Many Oklahomans who had few educational opportunities growing up earn a living in physically demanding jobs like coal mining. Such jobs can provide for a family but take a physical toll. Years of heavy labor can leave you with painful disabilities that severely limit your ability to work anymore.
Disabled workers with sufficient work history have Social Security Disability Insurance (SSD) available to help make up for their lost income. But to qualify, you must show the Social Security Administration that you are disabled under that agency’s definition. This can be a complicated challenge, especially if SSA determines you can still earn an income from lighter work. However, workers who have spent decades in the most physically difficult jobs available might have an easier route to SSD benefits, thanks to the “Worn Out Worker” rule.

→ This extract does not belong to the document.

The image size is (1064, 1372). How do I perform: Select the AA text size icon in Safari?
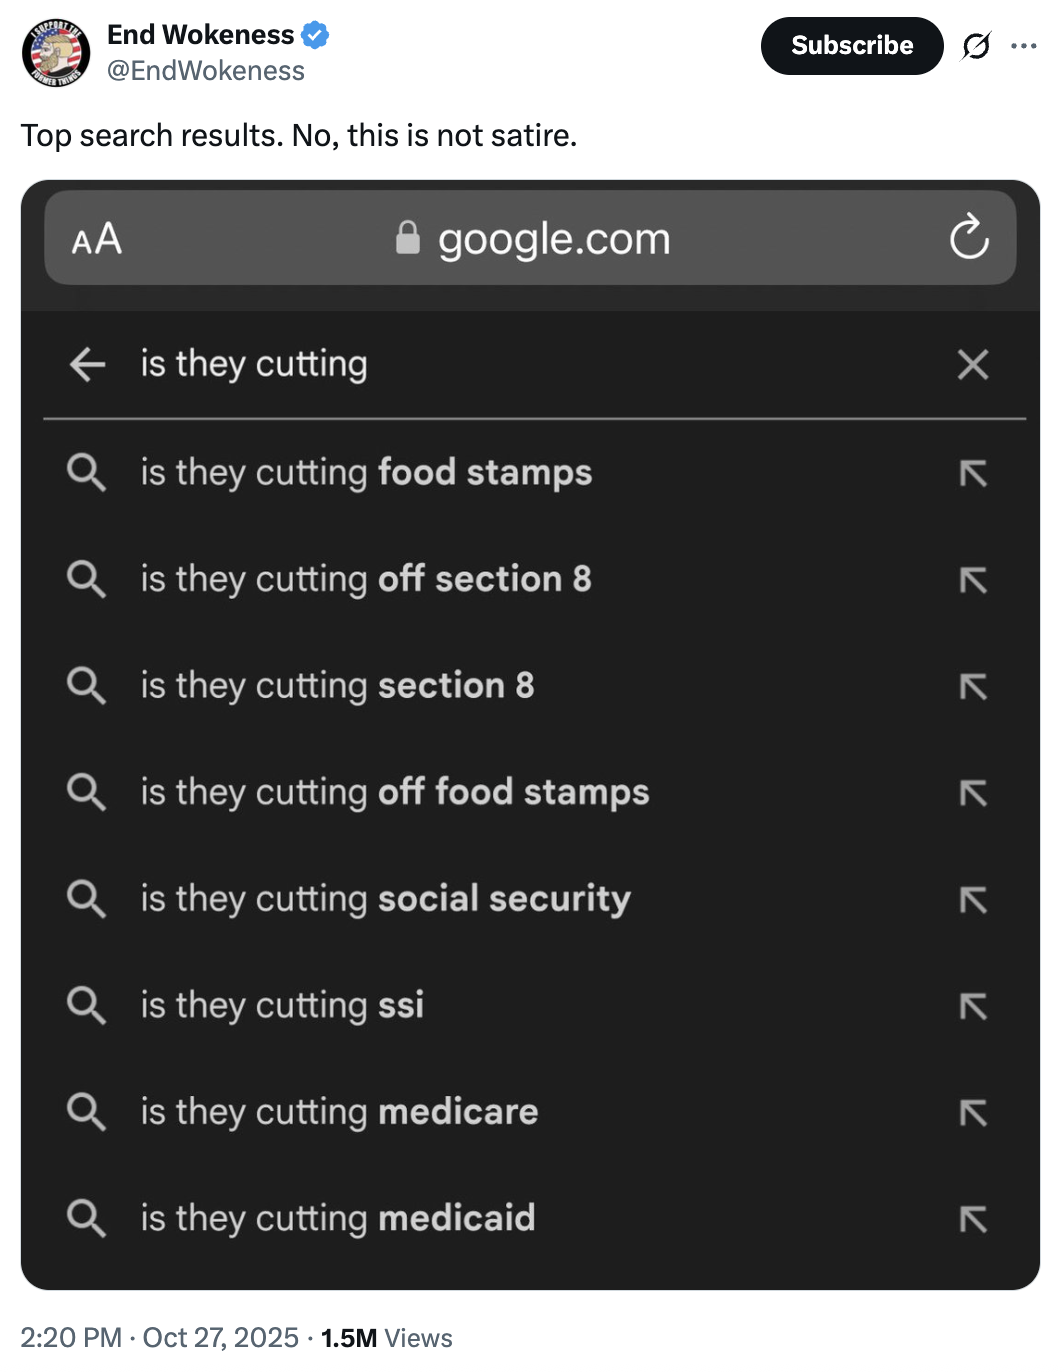[97, 238]
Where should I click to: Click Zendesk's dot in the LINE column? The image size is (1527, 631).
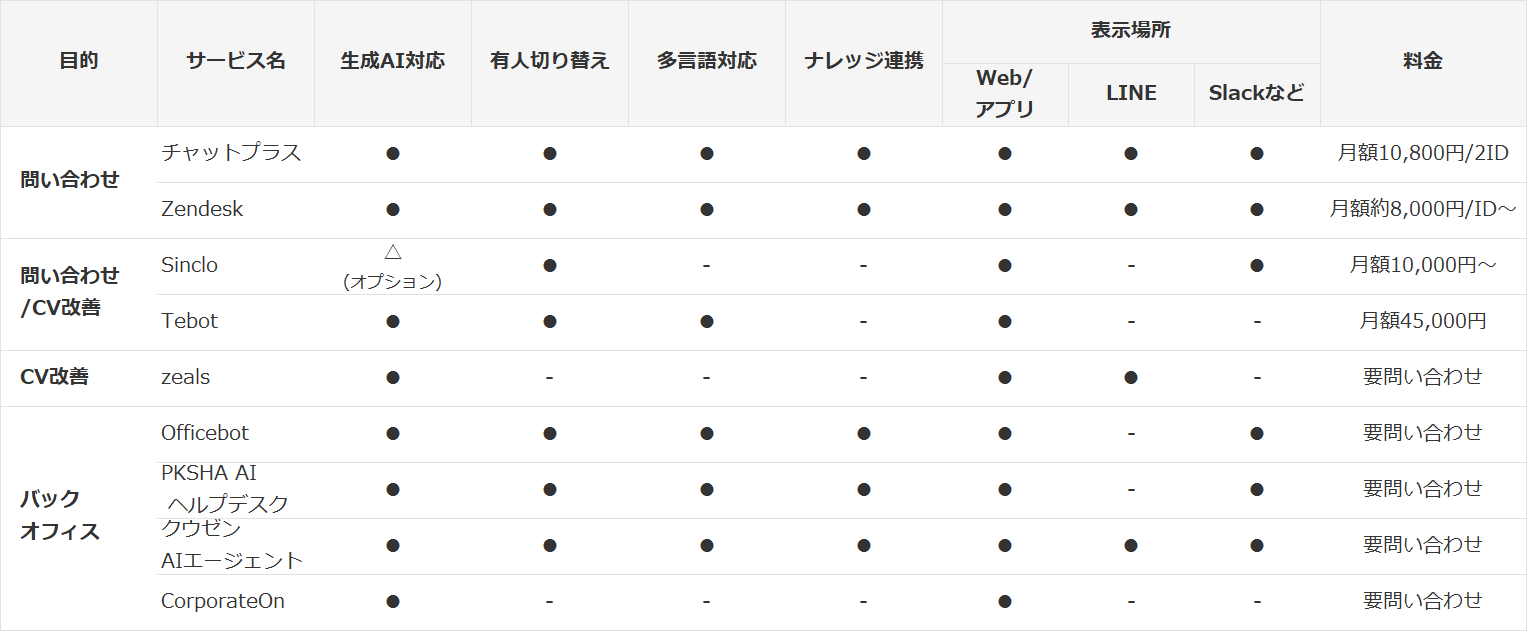pos(1131,210)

According to this rule, SSA will consider you disabled if:
- You have spent at least 35 years performing “arduous unskilled physical labor.”
- You have a “marginal” education, which SSA defines as having no more than a 6th-grade formal education.
- You are not currently working and cannot return to work because of a physical impairment.
In addition, SSA will not require you to prove you cannot handle lighter work. In other words, SSA will consider you too “worn out” from working so hard for so long to force you to keep working.
For people who have performed low-wage, back-breaking labor to make ends meet for most or all of their adult lives, SSD can be a lifesaver. That is also true for people from all walks of life who are too hurt or sick to keep working.